───── THE DATA

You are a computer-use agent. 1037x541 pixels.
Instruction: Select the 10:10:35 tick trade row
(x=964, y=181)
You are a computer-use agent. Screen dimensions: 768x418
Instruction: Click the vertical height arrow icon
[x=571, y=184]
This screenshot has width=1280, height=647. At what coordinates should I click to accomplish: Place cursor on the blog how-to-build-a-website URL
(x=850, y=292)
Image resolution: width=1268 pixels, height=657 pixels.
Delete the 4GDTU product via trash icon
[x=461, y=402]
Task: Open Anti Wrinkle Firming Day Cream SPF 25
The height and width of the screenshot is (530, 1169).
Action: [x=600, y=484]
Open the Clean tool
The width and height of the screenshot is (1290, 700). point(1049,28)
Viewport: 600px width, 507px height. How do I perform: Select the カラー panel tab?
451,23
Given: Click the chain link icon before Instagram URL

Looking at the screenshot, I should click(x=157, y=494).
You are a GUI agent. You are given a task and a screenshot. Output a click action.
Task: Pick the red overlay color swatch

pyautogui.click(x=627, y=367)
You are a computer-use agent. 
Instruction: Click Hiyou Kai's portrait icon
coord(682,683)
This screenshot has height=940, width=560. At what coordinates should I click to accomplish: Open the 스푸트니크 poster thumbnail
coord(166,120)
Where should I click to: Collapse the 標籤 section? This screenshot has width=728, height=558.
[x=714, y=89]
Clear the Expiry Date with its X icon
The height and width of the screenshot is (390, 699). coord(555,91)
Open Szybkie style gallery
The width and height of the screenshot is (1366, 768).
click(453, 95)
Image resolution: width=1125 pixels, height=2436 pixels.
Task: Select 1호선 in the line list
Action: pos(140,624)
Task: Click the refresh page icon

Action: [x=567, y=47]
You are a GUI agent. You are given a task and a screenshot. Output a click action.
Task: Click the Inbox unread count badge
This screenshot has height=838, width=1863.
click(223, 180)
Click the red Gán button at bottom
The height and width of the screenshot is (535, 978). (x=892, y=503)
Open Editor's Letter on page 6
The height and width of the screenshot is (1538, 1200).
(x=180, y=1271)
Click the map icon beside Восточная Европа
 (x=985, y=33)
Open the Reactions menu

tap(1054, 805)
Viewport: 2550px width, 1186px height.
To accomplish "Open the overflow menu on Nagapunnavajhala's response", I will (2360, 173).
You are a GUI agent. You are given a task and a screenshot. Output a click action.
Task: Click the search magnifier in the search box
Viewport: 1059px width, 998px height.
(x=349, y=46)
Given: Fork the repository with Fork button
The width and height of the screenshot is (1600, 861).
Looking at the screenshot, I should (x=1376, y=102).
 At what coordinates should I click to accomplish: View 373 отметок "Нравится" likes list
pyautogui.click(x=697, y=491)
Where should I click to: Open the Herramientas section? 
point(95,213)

──────────

TASK TO CARRY OUT: Working through the records above, copy each one exactly.

PROBLEM SOLUTION:
You are a computer-use agent. 1037x541 pixels.
Instruction: Select the 10:10:35 tick trade row
(x=964, y=181)
You are a computer-use agent. Screen dimensions: 768x418
Instruction: Click the vertical height arrow icon
[x=571, y=184]
This screenshot has width=1280, height=647. At what coordinates should I click to accomplish: Place cursor on the blog how-to-build-a-website URL
(x=850, y=292)
Image resolution: width=1268 pixels, height=657 pixels.
Delete the 4GDTU product via trash icon
[x=461, y=402]
Task: Open Anti Wrinkle Firming Day Cream SPF 25
The height and width of the screenshot is (530, 1169).
Action: [x=600, y=484]
Open the Clean tool
The width and height of the screenshot is (1290, 700). point(1049,28)
Viewport: 600px width, 507px height. How do I perform: Select the カラー panel tab?
451,23
Given: Click the chain link icon before Instagram URL

Looking at the screenshot, I should click(x=157, y=494).
You are a GUI agent. You are given a task and a screenshot. Output a click action.
Task: Pick the red overlay color swatch

pyautogui.click(x=627, y=367)
You are a computer-use agent. 
Instruction: Click Hiyou Kai's portrait icon
coord(682,683)
This screenshot has height=940, width=560. At what coordinates should I click to accomplish: Open the 스푸트니크 poster thumbnail
coord(166,120)
Where should I click to: Collapse the 標籤 section? This screenshot has width=728, height=558.
[x=714, y=89]
Clear the Expiry Date with its X icon
The height and width of the screenshot is (390, 699). coord(555,91)
Open Szybkie style gallery
The width and height of the screenshot is (1366, 768).
click(453, 95)
Image resolution: width=1125 pixels, height=2436 pixels.
Task: Select 1호선 in the line list
Action: pos(140,624)
Task: Click the refresh page icon

Action: [x=567, y=47]
You are a GUI agent. You are given a task and a screenshot. Output a click action.
Task: Click the Inbox unread count badge
This screenshot has height=838, width=1863.
click(223, 180)
Click the red Gán button at bottom
The height and width of the screenshot is (535, 978). (x=892, y=503)
Open Editor's Letter on page 6
The height and width of the screenshot is (1538, 1200).
(x=180, y=1271)
Click the map icon beside Восточная Европа
 (x=985, y=33)
Open the Reactions menu

tap(1054, 805)
Viewport: 2550px width, 1186px height.
To accomplish "Open the overflow menu on Nagapunnavajhala's response", I will (2360, 173).
You are a GUI agent. You are given a task and a screenshot. Output a click action.
Task: Click the search magnifier in the search box
Viewport: 1059px width, 998px height.
(x=349, y=46)
Given: Fork the repository with Fork button
The width and height of the screenshot is (1600, 861).
Looking at the screenshot, I should (x=1376, y=102).
 At what coordinates should I click to accomplish: View 373 отметок "Нравится" likes list
pyautogui.click(x=697, y=491)
Where should I click to: Open the Herramientas section? 
point(95,213)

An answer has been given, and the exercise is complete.